What does that have to do with the IOC, or the Olympics, for that matter?

I don’t necessarily have a problem with it, either, especially infrastructure spending that has long term needed benefits for the community. I have a problem with claiming that it “turned a profit” when in fact it was half a billion dollars in the hole if you take away the direct federal contribution, never mind what other tax money may also have been spent on it. That some of the Games in third-world shit-holes were even more obscenely extravagant isn’t really relevant, though it’s a disturbing trend with these events.
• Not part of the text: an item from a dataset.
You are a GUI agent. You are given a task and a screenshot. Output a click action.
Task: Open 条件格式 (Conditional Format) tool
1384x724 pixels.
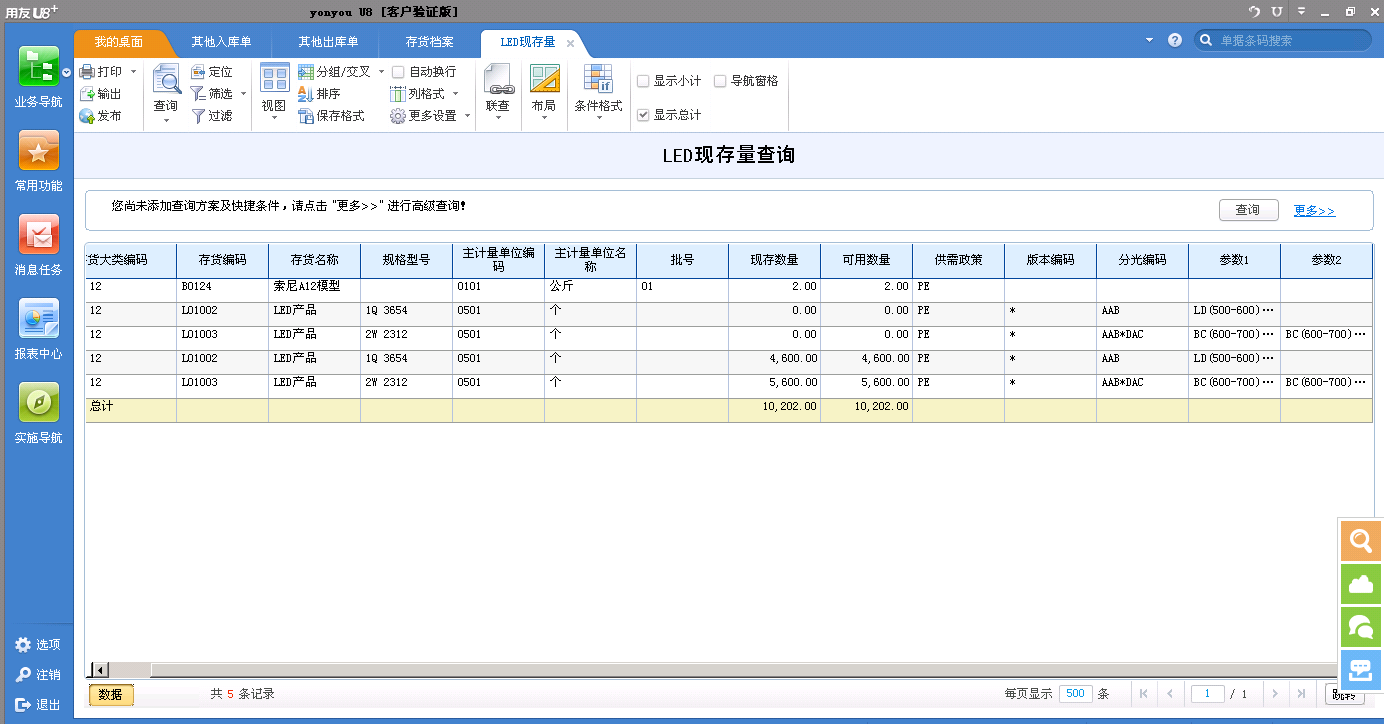coord(597,85)
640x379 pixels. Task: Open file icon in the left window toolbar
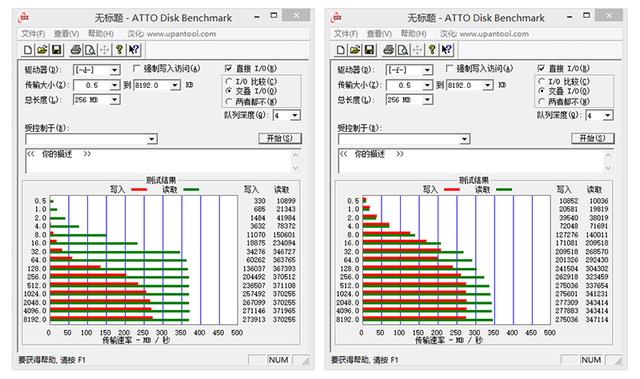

I commend this idea, which would help get Greece out of its continual economic turmoil and improve security (no more having to design safeguards for each different location).

Sadly, it is much too reasonable and smart to ever be implemented.

We could also permanently assign the winter games to Norway.

That is, if it is even necessary to hold Olympic Games at all.

On the one hand, the IOC is horribly corrupt. On the other hand, every city and country fucked over by the Games actively campaigned for the ‘opportunity’ to get the Games. It’s not like the IOC said “We all voted, and it’s your turn Brazil, good luck!”

I love the concept that RickJay mentioned, select “olympic” cities, let it rotate among them, and nobody has to go broke.

ISTM that a big part of the problem is the belief that having the olympics in a city creates all sorts of indirect economic activity, which amounts to a return on the tax money invested in it. I myself tend to be very skeptical of this type of argument (as with similar arguments justifying various tax breaks given to attract businesses to a given area). But I think that’s what the spenders are thinking, anyway.

How does that apply to the LA Games which are said to have turned a profit? Are the federal contributions being subtracted there too?